For the fixed g==2 case, this is suboptimal, running at about 1.3x (31/24 = (3+7/8)/3) the cost it could have. And 1.3 * 1.6 = 2, as expected.

> A = mulmod64(A, A, m);

> A = mulmod64(A, A, m);

> A = mulmod64(A, A, m);

> j -= 3;

> es = (e>>j)&7;

> //prefacing this line with "if(es)" is

> optional; the "if" gives 2-3% speedup on my machine:

>

> if(es){ A = mulmod64(A, gpow[es], m); }

> }

Use balanced residues (-p/2 .. +p/2), and your multiply/squaring can be accompanied by a doubling (multiplication by g=2) almost for free. Then at each single bit step you either do a mulmod() or a mulmoddouble().

Balanced residues work best when using the mixed floating-point/fixed-point mulmod algorithm. (Find a*b*(1/p) on the FPU, round to nearest, multiply by p in integers, subtract its bottom bits from the bottom bits of integer (a*b).)

Note, however, that if you're interested in speed, you'll want a sqmod() operation as well as a mulmod() operation, there's no point in creating unnecessary duplicates. A good C compiler might be able to perform this optimisation for you if all the functions are inline and written in a compiler-friendly way, but sometimes it's just best to keep things explicitly simple.

Phil

--

() ASCII ribbon campaign () Hopeless ribbon campaign

/\ against HTML mail /\ against gratuitous bloodshed

[stolen with permission from Daniel B. Cristofani] > For the fixed g==2 case, this is suboptimal,

--I also thought of the idea of making a special modular exponentiation routine

(B^x mod m) for the special case B=2, but using different ideas than Carmody suggested.

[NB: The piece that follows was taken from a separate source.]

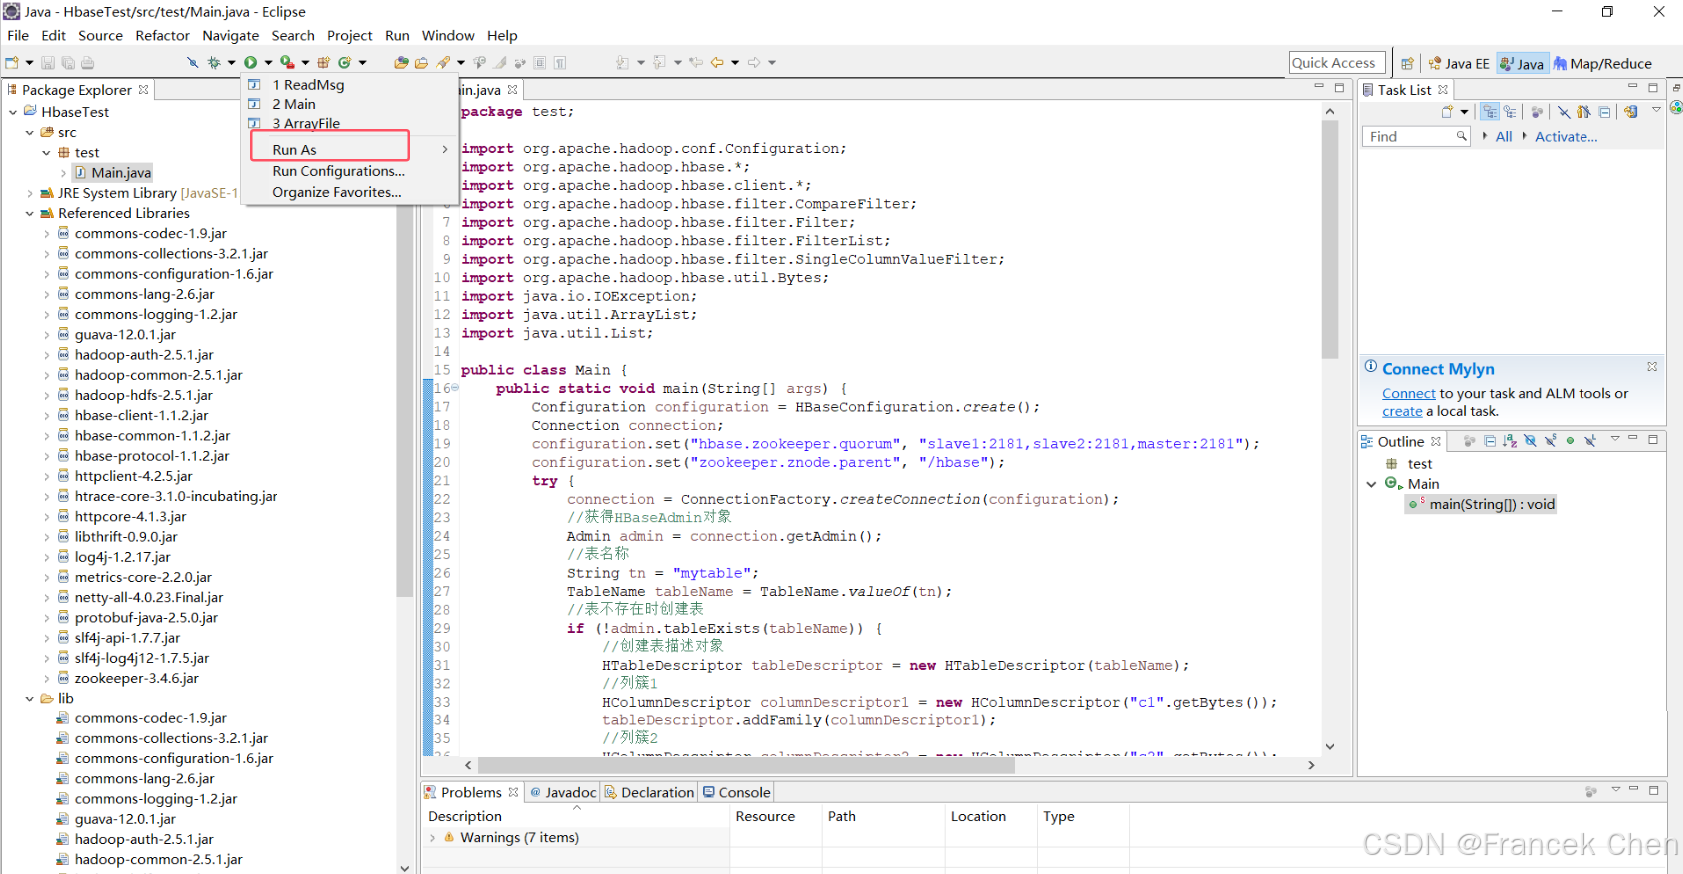
Task: Click the Activate... link in Task List
Action: [1565, 137]
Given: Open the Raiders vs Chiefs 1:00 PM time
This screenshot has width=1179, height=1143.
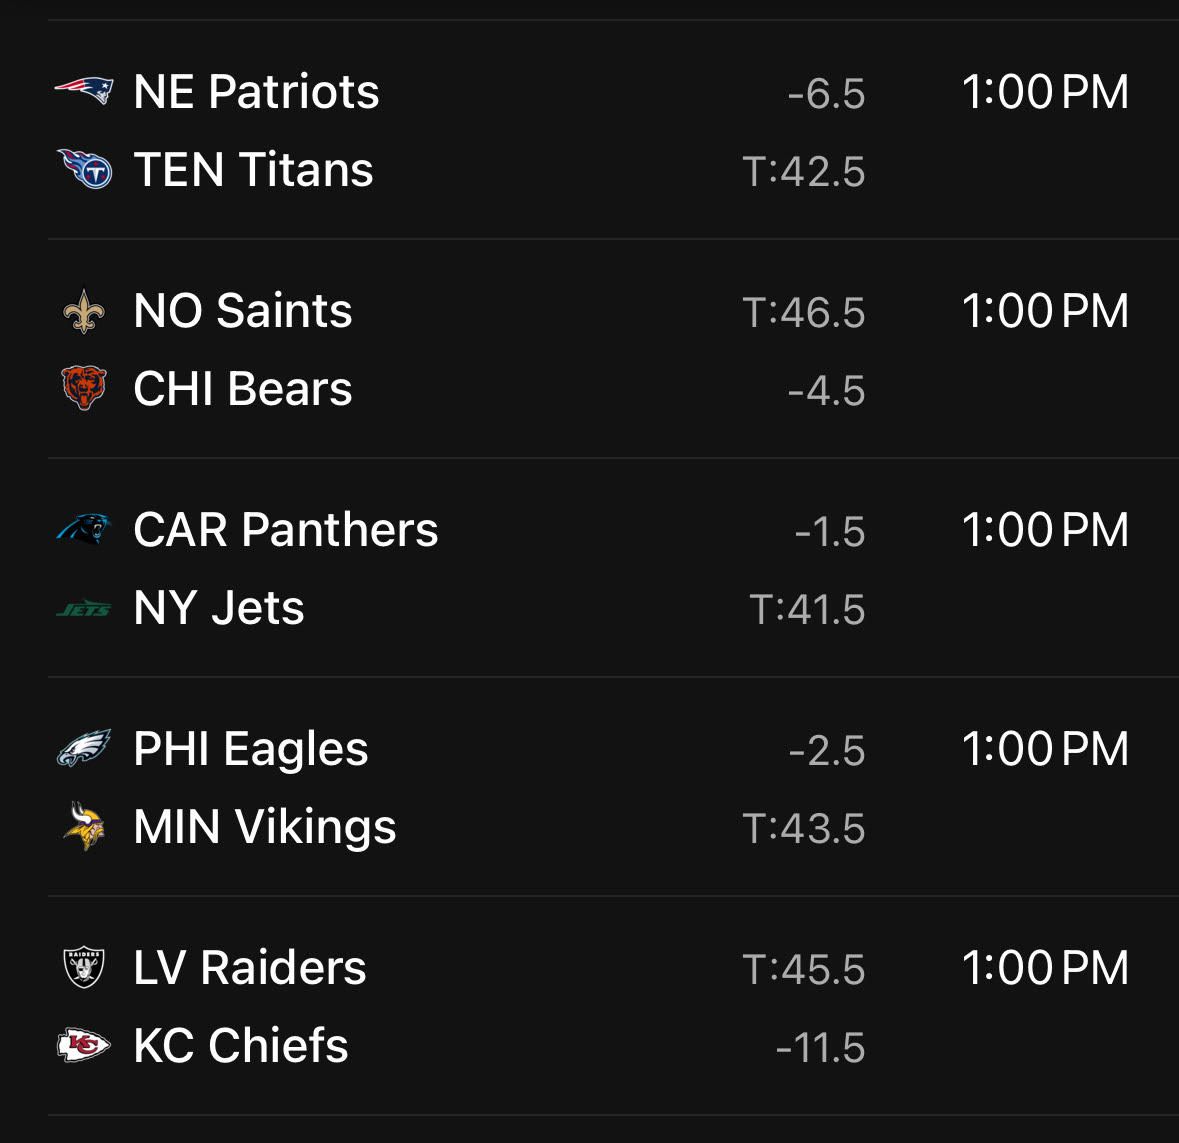Looking at the screenshot, I should point(1045,968).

His ideas were based on a special doubling routine. Mine were based on bitshifting.

(He also muttered about both-sign integers and use of floating point, but I avoided those

ideas entirely.)

Turned out my approach is 3% faster than

Carmody's for 32-bit uint 2^x mod m based primetest, both unsurprisingly

were speedups versus the general-base routine.

Also my approach is 6% faster than Carmody's for 64 bits.

On my machine anyhow... one might be able to play with compiler and

loop unrolling and such to make his approach faster, they are close, or might be

better to hybridize both ideas.

Carmody also suggested making a special squaring routine, not just multiply.

This seems to yield a small (perhaps nonexistent?) speedup.

Hence 2^x mod m now runs in only about "0.68 selfridges" while B^x mod m

would be 1 selfridge if B>=3.

As a result, my 32-bit and 64-bit prime tests now both faster than Worley's 32-bit

test on average!

Indeed my 32-bit test currently 35% faster on average (random odd numbers) although

presumably 2X slower in worst case (primes only) than Worley's.